What the exercise asks
Copy word for word the line containing "Given: Copy the page link icon" together with all lines following it to the end of the listing below, without the pictures.

____

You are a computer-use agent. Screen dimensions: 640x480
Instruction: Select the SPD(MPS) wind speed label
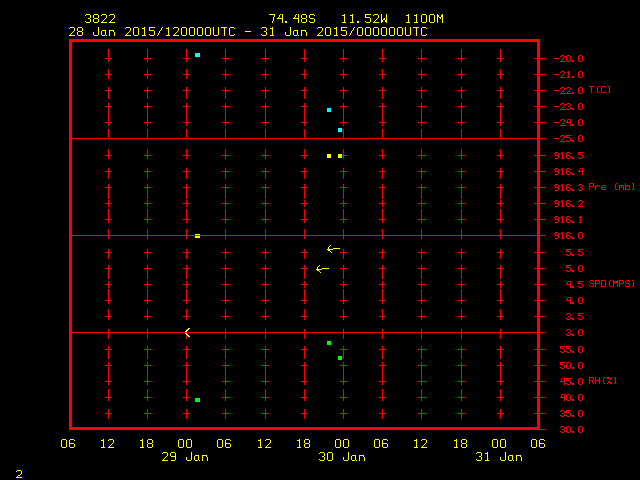click(x=610, y=284)
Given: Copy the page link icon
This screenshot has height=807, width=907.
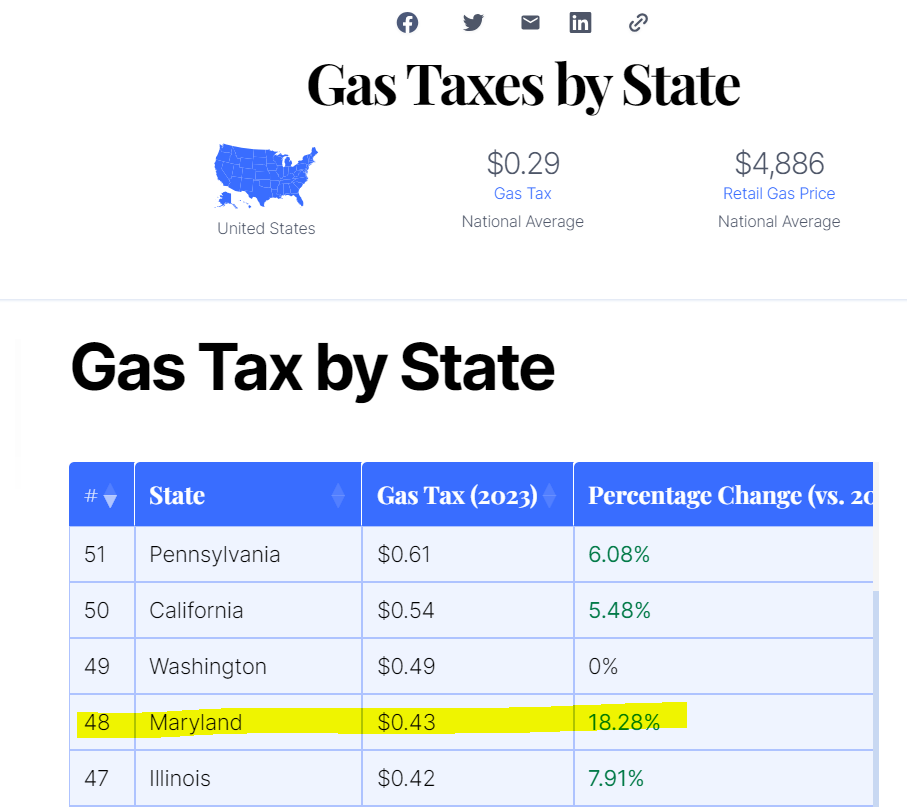Looking at the screenshot, I should [x=638, y=22].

____

Reply
Given: Copy the page link icon
This screenshot has height=807, width=907.
Looking at the screenshot, I should [x=638, y=22].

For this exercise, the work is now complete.